I've taken several high mileage engines, with reasonable but not obsessive OCI history, drove it to pboys or Azone(10 miles), added a quart of gunk flush to the 'hot' engine (which overfilled engine by a quart), then DROVE 15+ minutes home, and then changed the oil.
I've done this several times trying to create the 'worst case' scenario for kero, distillate, or light oil flushes. Each engine always ran better(power and MPG), sounded quieter, and have clocked 50k-100k more miles without any engine issues.
I do recommend a short OCI after a flush and even a move up in viscosity prior to planning the flush. I do recommend that a flush should only be run 5-10 minutes on a COLD engine without any engine loads. I also do recommend that if you have an unknown or poor maintenance history, that you inspect your engine by pulling off the valve cover and/or oil pan. Manual cleaning as much as possible and knowing what you're getting into is a must.
You should also research your engine. Known sludge monsters should avoid quick flushes. Simply shorten the OCI interval, use a quality oil(like a synth), and keep on driving.

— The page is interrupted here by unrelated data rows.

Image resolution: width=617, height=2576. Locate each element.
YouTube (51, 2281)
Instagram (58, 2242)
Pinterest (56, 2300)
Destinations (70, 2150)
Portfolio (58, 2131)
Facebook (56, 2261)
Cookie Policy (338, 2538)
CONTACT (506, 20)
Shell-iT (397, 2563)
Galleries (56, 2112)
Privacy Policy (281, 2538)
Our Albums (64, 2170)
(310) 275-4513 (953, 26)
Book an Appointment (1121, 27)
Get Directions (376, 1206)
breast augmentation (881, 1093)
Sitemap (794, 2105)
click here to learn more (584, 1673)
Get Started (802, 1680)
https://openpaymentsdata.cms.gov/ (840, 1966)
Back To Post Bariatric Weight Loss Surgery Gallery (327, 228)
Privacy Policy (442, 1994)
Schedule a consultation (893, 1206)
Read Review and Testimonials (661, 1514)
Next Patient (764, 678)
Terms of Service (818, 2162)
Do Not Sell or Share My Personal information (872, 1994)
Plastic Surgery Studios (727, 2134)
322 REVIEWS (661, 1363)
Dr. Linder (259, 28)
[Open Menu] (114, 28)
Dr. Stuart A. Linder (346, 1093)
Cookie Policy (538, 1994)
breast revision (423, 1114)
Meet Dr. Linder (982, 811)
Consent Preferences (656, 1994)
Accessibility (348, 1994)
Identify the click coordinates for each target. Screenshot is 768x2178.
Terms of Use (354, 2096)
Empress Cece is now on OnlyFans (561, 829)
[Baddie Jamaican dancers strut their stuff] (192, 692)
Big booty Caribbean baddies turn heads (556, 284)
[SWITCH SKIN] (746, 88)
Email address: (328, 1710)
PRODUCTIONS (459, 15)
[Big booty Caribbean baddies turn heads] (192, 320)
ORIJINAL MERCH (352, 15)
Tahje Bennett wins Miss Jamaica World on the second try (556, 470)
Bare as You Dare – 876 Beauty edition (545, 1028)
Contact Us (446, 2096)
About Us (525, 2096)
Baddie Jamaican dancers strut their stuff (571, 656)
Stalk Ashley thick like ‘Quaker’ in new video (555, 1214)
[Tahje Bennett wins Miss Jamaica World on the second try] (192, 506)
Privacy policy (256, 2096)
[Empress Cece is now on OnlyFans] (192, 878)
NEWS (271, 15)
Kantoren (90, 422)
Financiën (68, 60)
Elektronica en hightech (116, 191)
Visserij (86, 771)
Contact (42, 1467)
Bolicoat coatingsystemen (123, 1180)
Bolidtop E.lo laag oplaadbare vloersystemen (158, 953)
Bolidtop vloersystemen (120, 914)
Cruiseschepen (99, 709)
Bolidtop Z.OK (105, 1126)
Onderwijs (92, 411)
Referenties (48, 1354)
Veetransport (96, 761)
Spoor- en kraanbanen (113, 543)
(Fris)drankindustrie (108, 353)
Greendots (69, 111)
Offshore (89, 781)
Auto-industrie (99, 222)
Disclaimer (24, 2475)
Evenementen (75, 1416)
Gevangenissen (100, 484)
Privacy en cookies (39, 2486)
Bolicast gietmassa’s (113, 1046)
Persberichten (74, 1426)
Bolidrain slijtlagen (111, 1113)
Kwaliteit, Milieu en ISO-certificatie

I also understand the benefit of extending the time of a flush. But, oil viscosity thins as it heats up. Unless you've moved up a grade or two in oil wt, you shouldn't extend the flush time. This is where I'll disagree with those tech/mechs/dealers dragging a flush on too long. Yep, heated solvent works better. But, at what risk? I guess that the gamble is that an engine at idle, without any load, won't need to worry about the loss in oil viscosity. Why risk it?
If you just purchased a used vehicle, if VC/pan inspection isn't feasible, then several 2k OCIs prior to any flushes should be performed. And, those slow flushes, like ARX, pint shots of MMO or Rislone, Lubegard... would be better choices then blindly throwing a quart of kero into the unmaintained uninspected engine.